J.R. Smith, the reigning Sixth Man of the Year, just re-upped with the Knicks for $24.7 million over four years. He is three years younger than Kevin Martin, and yet he is making over a million less per year on a long-term deal.
There are two seemingly simple reasons for this: consistency and reliability.
Whereas Martin is known for his spot-up shooting and high conversion rates, Smith is notorious for his maverick shot selection and haphazard decision-making. You know exactly what you're going to get from Martin on any given night, but the bust potential is considerable for Smith.
But let's flip that thought process on its head.
As Martin ages, his off-the-bounce offense will diminish further and his defender will have no reason to give him any space. He'll give you the same production every night, but that production will come by way of low double-digit scoring with little defensive game.
Smith is the type of player who can win games for you when he's on. He scored at least 20 points on 29 occasions last season, he did so with an explosive and varied offensive attack, and he showed the discipline to apply his athleticism on the defensive end when he was at his best.

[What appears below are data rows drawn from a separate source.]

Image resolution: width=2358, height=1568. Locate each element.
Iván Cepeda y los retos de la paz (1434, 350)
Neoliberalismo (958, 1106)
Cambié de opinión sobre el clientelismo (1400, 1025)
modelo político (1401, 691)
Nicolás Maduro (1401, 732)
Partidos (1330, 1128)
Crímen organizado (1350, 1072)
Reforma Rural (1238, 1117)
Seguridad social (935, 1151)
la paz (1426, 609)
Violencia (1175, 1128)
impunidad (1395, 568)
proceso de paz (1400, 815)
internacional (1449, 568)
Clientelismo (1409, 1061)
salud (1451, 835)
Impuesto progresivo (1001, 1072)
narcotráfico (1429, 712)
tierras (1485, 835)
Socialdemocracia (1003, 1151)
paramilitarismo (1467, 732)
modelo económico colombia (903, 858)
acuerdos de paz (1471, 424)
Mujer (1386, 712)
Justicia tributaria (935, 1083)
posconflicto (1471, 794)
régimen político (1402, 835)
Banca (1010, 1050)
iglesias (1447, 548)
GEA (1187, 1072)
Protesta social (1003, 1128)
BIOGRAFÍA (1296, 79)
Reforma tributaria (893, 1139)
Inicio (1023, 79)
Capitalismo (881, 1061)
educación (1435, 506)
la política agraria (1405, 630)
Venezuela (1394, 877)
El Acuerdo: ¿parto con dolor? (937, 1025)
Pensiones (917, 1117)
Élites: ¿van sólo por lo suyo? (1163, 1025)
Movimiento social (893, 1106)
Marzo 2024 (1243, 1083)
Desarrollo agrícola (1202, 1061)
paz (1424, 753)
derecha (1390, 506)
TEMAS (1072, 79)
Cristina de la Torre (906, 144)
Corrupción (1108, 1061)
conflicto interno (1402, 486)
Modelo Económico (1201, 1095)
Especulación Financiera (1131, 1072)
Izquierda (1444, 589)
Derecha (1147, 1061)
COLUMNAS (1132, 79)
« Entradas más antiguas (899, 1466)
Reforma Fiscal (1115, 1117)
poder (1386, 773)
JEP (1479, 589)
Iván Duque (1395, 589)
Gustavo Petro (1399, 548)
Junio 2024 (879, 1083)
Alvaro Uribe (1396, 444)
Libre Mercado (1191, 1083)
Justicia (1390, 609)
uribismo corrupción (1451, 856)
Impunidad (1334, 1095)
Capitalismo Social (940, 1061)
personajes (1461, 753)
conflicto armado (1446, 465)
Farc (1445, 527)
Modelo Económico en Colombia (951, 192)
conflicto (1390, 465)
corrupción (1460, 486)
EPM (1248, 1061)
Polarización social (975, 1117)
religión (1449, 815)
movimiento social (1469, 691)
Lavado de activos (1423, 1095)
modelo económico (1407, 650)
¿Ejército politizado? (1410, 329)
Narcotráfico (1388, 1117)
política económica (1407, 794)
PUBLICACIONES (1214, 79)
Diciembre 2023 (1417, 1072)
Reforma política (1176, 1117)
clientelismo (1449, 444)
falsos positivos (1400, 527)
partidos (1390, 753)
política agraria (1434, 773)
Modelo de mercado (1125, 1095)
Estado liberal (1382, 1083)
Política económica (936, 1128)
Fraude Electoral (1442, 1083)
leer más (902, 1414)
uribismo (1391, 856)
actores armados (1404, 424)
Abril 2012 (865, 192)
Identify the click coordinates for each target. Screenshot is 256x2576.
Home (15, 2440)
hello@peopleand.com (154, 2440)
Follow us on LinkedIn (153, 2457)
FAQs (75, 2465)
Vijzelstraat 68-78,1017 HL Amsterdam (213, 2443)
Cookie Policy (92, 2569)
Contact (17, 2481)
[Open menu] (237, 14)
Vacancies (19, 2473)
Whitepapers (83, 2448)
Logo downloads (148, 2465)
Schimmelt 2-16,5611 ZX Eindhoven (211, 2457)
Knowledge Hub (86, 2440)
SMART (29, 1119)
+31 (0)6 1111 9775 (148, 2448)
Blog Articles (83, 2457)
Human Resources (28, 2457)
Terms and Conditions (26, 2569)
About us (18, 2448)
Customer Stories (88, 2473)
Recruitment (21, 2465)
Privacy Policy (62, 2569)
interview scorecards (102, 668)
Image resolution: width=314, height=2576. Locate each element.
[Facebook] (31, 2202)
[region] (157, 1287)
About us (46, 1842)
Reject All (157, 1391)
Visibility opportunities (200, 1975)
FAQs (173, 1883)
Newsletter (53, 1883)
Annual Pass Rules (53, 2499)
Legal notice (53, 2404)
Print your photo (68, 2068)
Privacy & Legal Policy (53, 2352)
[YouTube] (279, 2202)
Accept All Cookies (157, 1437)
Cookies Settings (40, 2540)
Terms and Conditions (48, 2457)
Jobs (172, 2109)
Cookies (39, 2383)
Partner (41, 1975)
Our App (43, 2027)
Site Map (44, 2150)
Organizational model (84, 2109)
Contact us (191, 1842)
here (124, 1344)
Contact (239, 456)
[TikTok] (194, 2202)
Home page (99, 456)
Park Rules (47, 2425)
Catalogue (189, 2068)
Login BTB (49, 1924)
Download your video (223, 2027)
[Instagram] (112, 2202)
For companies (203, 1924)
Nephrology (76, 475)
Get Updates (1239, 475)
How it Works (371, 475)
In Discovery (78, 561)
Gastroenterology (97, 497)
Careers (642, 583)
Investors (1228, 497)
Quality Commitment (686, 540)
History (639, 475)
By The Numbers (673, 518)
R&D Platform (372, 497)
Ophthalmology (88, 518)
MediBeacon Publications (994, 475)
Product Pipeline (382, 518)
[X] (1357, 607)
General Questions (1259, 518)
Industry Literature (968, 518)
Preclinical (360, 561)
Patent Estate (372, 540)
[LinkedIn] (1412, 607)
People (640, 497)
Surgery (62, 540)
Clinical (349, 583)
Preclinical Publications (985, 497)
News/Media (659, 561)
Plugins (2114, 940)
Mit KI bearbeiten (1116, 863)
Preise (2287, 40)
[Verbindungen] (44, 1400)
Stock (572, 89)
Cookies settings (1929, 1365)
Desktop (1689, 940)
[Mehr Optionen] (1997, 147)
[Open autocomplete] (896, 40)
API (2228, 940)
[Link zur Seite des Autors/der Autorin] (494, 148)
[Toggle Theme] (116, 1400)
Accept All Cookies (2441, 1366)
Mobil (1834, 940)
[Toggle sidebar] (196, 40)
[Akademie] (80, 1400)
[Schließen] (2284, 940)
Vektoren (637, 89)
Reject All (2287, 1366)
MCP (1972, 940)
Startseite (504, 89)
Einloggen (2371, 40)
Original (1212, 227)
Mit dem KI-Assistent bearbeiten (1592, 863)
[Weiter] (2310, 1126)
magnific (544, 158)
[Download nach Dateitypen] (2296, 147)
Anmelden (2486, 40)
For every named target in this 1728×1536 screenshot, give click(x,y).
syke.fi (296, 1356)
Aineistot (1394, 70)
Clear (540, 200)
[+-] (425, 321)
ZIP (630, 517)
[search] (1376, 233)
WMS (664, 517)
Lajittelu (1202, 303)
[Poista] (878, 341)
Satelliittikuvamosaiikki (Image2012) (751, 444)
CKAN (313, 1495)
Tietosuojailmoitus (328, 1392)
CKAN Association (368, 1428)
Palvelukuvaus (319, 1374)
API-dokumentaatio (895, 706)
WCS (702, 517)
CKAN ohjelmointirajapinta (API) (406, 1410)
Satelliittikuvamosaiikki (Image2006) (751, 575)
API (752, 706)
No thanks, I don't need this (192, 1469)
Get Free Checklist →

Of course, Smith's best isn't an issue here; the eye test is all you need to see how dominant he was in March versus how feckless he became in the postseason.
That's short-term bias at work. Smith seems like the inferior option because the recent thing we have seen him do is fail—and fail much more conspicuously and spectacularly than Martin, who also was off his game in the playoffs.
As the guy with the higher ceiling, Smith is the better long-term signing here. He's perceived as riskier than Martin, but that just makes him a bigger bargain in reality.